Writing and Data Analysis Tips n' Tricks¶
Here is some good advice for data analysis.
How can I do the analysis for the big dataset?
Try using a classical method for big-data matrices is principle component analysis (PCA) using an eigen value 1 cutoff, followed by with Varimax rotation -- many stat programs do this as a one-shot option. The intent is to get some idea of the number of component dimensions, their relative magnitudes and perhaps some understanding of their nature. Two of my early mentors [from different traditions], did this routinely with scans for extreme values and variables that had near unity, if not unity correlations -- as a check for inadvertent redundancies and gross errors in the input variables.
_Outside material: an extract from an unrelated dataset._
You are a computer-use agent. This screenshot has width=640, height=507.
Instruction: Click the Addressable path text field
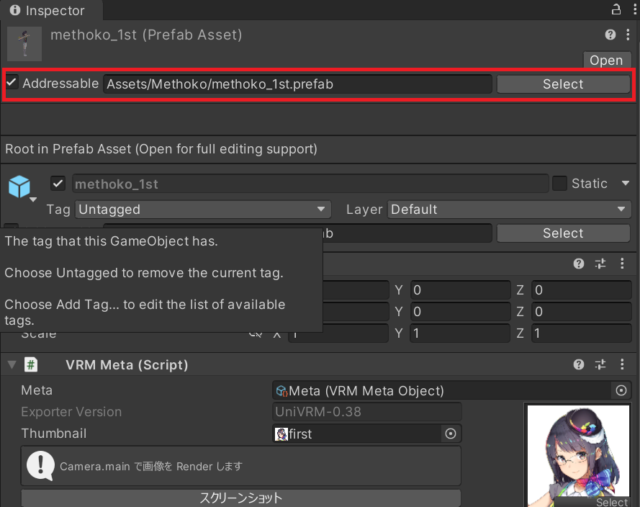point(298,84)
It was often quite enlightening to see hidden in data gross values that were ignored when a previous analyst had jumped into a complex learning algorithm etc with impossible values and/or ..the off inadvertent redundancies clobbered the reaching of a stable result [after profound computer time costs]. Likewise, they often unexpectedly found that one or two components acounted for virtually all the relationships in the data (e.g,95% variation on a single component in one case and virtually no commonality (component variation on a primary variable of interest [both cases went unpublished due to the political embarrassment of months chasing respective data sets.] Start by scanning the data -- perhaps using a classical PCA -- and screenings mentioned above -- as a first step.